What is needed: Show each line of the data below that contains the string "icon", matching case exactly.

Data to use:
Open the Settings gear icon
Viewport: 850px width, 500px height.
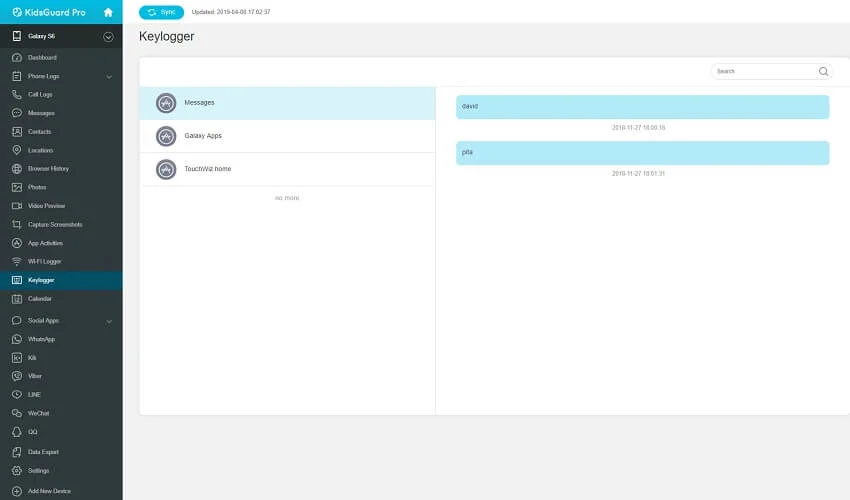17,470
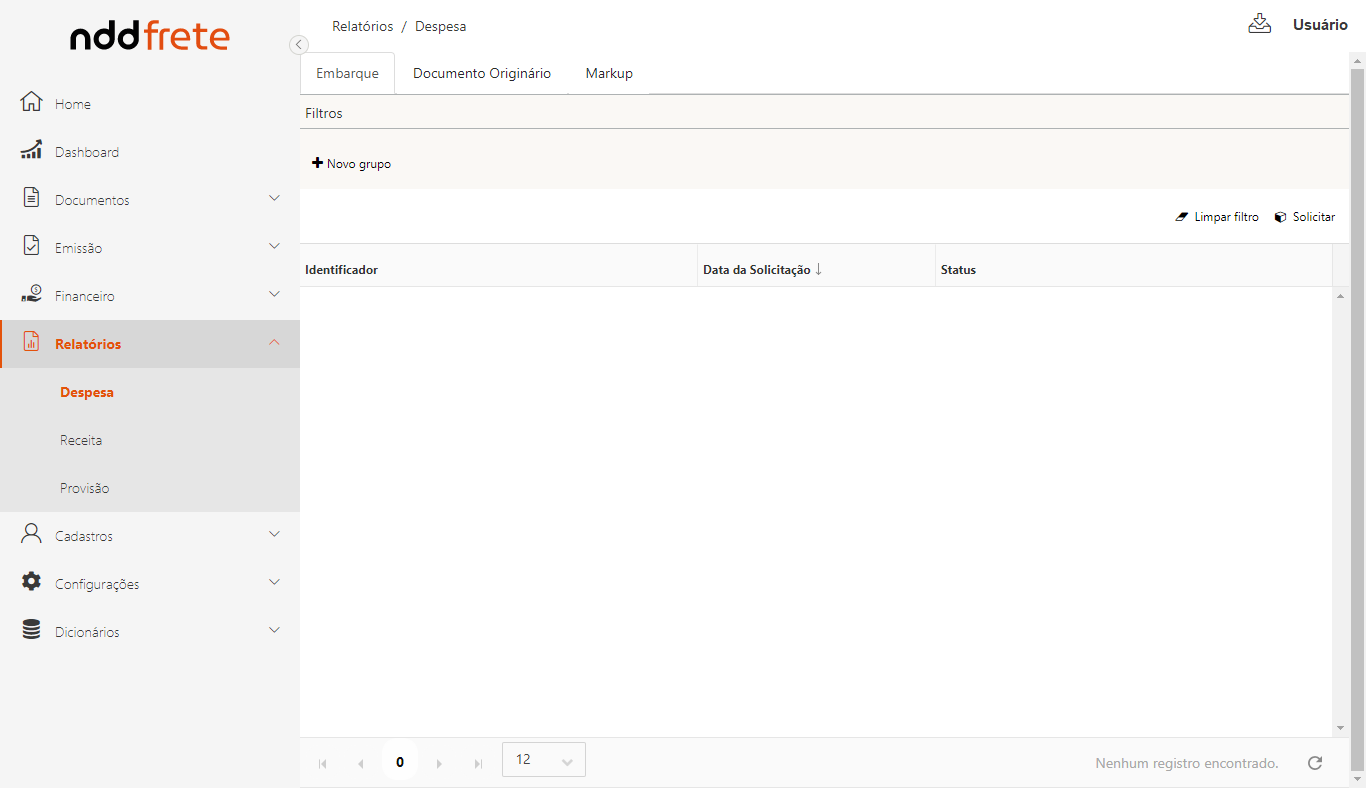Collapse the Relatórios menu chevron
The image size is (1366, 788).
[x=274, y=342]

* * *

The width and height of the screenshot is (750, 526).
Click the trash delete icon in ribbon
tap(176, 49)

* * *

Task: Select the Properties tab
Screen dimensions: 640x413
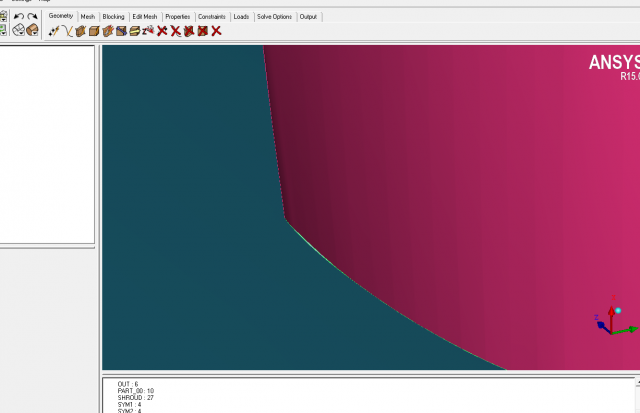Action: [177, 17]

Full answer:
Open the Settings gear icon
Click the trash delete icon in ribbon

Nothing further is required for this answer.